Any experienced game developer will tell you that the best form of testing ideas is by looking at the work of others. With a bit of patience and a lot of 20-achievement-point plays, it gets pretty easy to learn from a game in an hour what the development team spent years on. Okay, they probably learnt at little more - but in terms of testing design ideas you're actually better placed seeing it with fresh eyes (just like the fresh eyes of your audience: the player).

So, without further adue, here are some thoughts on very recently released Infinity Blade from Chair Entertainment.

I'm not going to bother explaining how the game works - it's pretty simple. If you've not read them already check out Shawn McGrath's notes on reward and fun and demaning better design. Actually... if you've not played it yet do that first and then then read them. I don't want to give anything away. Oh, hang on - best not read part 3 of this either. Or part 2.

Giving my own game away, you've probably guessed that this is in parts - they go something like this:

  1. My thoughts from late in the evening after reading one of the early review (before having played it)
  2. The initial thoughts/reaction of our resident art Goose (an eager sword swinger)
  3. Some analysis and specific design thoughts I wrote as I was playing through the game

Part 1: Late-night ramblings before playing

...I love the fact that they appear to have thought about how to bring a levelling experience to devices that are _not_ console/PC. The whole 30-minute rinse repeat (with levelling) thing, regardless of whether it's been implemented well, is absolutely on the right track...

...I'm intrigued about how it plays out on both iPhone and iPad given the swipe-sensitive nature of the game -- something that's quite different on each form factor...

...Also: cut scenes with interactivity. Winner. Don't care if it works, it's just showing that they actually -- you know -- fucking thought about it. "It" being watching another bloody cut scene on a i_____ screams "I know how to make CONSOLE games"...

...All of this done with the Unreal engine... the Unreal engine that powers so many "me too" titles elsewhere. There's the flip side of that too: it makes things look good when you actually try...

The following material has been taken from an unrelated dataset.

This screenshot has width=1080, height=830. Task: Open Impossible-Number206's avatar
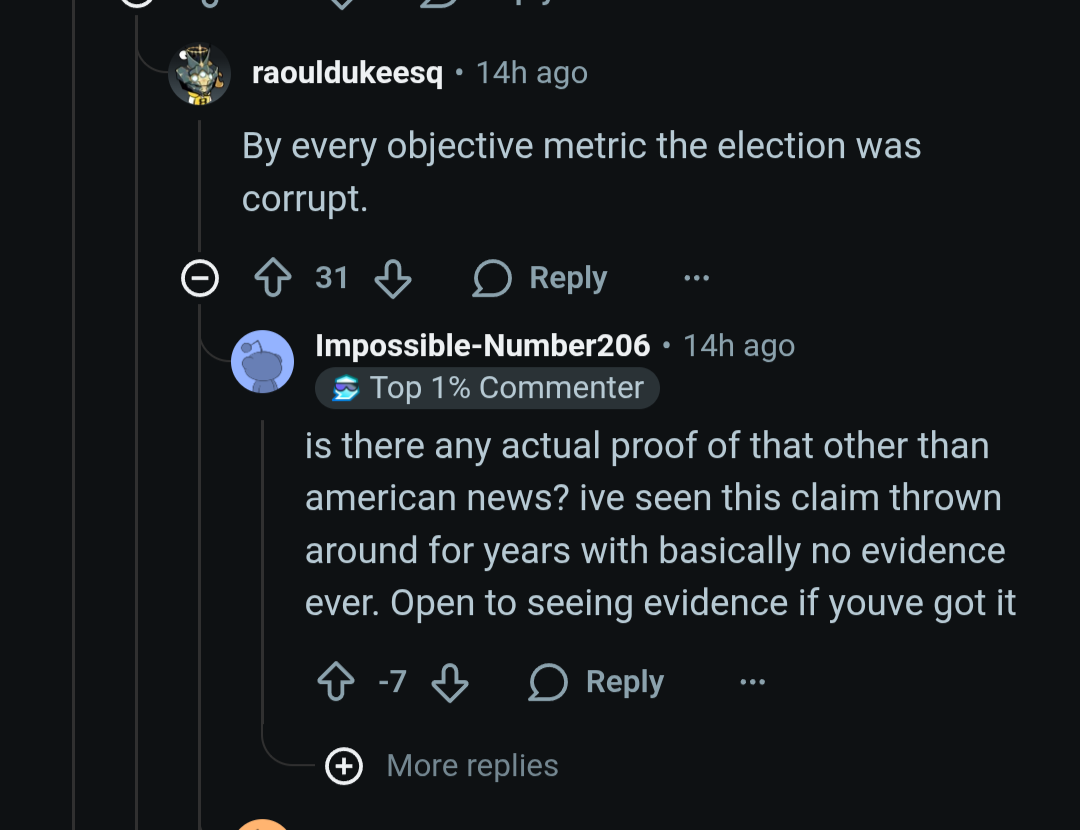coord(262,361)
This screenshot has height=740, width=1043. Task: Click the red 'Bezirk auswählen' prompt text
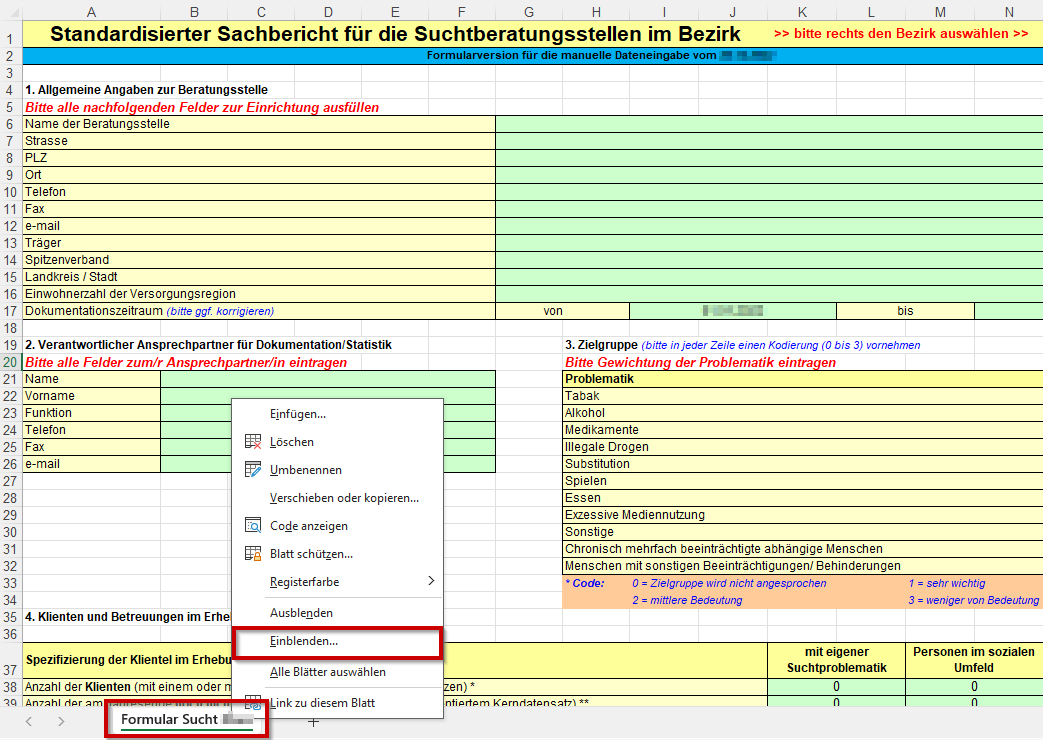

...I suspect/hope that this, though, will be remembered not for its aesthetics (which will be surpassed soon enough) but for the fact that they brought a graphical iteration as well as device-specific thinking and inspired game design...

Part 2: Initial thoughts / reaction

From Goose:

At first was bowled over at the way it looked but then figured, "you know what? It's not actually that impressive, kind of reminds me of the PS2's Devil May Cry." I'd have probably still been impressed as I haven't yet seen much that looks anywhere like that good on the iPad -- before, that was, I checked out Rage HD recently. Playing Rage changed my view on what is doable.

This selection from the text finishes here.